From now on, assuming that we know nothing about numbers is necessary to make everything clear, during which even $1,2,3,\dots$ are unknown until they are defined formally and precisely.
When we get something from others, no matter what they are, what we concern most is always how many they are. This question is about quantity so the figure below can be an answer to our question :
Three rows represent three different things:
□. The row I contains $\{\text{apple}\}$
○. The row II contains $\{\text{apple},\text{apple}\}$
△. The row III contains $\{\text{apple},\text{apple},\text{apple}\}$
To answer the question of how many they are, I have drawn three symbols on the right-hand side of the equations, each of which represents the number of things at its row. (However, here is a little bug that we have not defined what the equaling is ) So:
□. The quantity, how many the apples are, in row I is rectangular
○. The quantity, how many the apples are, in row II is circle
△. The quantity, how many the apples are, in row III row is triangle
Aha, till now, we have already have defined some numbers, and they are $\{□,○,△\}$ . Although we have only define △ numbers (the quantity of $\{□,○,△\}$ is △), but we can use this strategy to define as many numbers as you want. So the light might have already brought you that *the number is just a symbol which gives a certain and unique answer to the question — how many things there are *. Even though we surely have abilities and times to define so many symbols that they can answer whatever the quantity question is, it’s too monotonous and inefficient. According to this, a new idea came to us, how about using just ***a few symbols*** , by whom we can create infinite different combinations. This simple idea gives us sufficient tools and materials to build concrete and elegant number building. Then some great forefathers created $\{0,1,2,3,\dots\}$. However, I have to admit these symbols are more convenient than my ‘gurgles'(The name of a baby play, whose heroes are a rectangular, circle, e.c.t. in ‘Good luck Charlie’).
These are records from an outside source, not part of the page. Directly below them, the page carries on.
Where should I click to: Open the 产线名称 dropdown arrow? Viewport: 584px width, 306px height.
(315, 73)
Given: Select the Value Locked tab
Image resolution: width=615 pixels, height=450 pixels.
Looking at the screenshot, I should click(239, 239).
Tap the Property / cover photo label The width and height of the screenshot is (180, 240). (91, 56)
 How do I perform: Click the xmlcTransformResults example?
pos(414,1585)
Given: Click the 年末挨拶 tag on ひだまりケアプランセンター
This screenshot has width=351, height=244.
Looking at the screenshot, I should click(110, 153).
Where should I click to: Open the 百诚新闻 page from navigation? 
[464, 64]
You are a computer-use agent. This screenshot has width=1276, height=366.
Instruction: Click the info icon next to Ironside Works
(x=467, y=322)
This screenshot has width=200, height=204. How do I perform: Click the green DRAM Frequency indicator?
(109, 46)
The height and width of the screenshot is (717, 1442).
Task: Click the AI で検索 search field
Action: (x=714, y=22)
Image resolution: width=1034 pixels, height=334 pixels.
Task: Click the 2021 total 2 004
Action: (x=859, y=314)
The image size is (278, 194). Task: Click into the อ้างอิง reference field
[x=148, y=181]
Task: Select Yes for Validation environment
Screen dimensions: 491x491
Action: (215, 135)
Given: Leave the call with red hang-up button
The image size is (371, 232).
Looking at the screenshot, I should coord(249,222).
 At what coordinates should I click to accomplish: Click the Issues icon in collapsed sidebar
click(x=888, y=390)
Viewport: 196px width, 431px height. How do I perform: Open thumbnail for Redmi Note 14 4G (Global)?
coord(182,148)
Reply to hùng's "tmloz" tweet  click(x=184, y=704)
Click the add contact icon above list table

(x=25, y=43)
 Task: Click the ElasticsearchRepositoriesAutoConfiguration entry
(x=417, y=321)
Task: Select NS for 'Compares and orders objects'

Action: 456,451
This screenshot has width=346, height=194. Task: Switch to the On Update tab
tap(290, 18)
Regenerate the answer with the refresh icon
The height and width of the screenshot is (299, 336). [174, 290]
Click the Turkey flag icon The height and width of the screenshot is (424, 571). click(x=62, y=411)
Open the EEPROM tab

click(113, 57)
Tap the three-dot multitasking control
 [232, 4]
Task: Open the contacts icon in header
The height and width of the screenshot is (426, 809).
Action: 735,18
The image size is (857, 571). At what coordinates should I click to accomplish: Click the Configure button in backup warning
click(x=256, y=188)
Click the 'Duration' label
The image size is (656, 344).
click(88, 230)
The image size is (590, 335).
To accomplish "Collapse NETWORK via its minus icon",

How many symbols we are going to use decides what the number system is. If we use just 2 symbols we get a binary number system, and if we use ten symbols we get a decimal number system.
Just as most of human just know decimal numbers, computers only know binary ones( or $2^n$nary ones, like octonary and hexadecimal system) because of their hardware framwork. Binary numbers are expressed as:
$$
\dots b_2b_1b_0.b_{-1}b_{-2}\dots \text{ where } b_i\in\{0,1\}
$$
This may be wired for you if you are not computer science students. But our all computations on computers, smartphones, and e.t.c. are based on binary. Each binary digit is called a bit.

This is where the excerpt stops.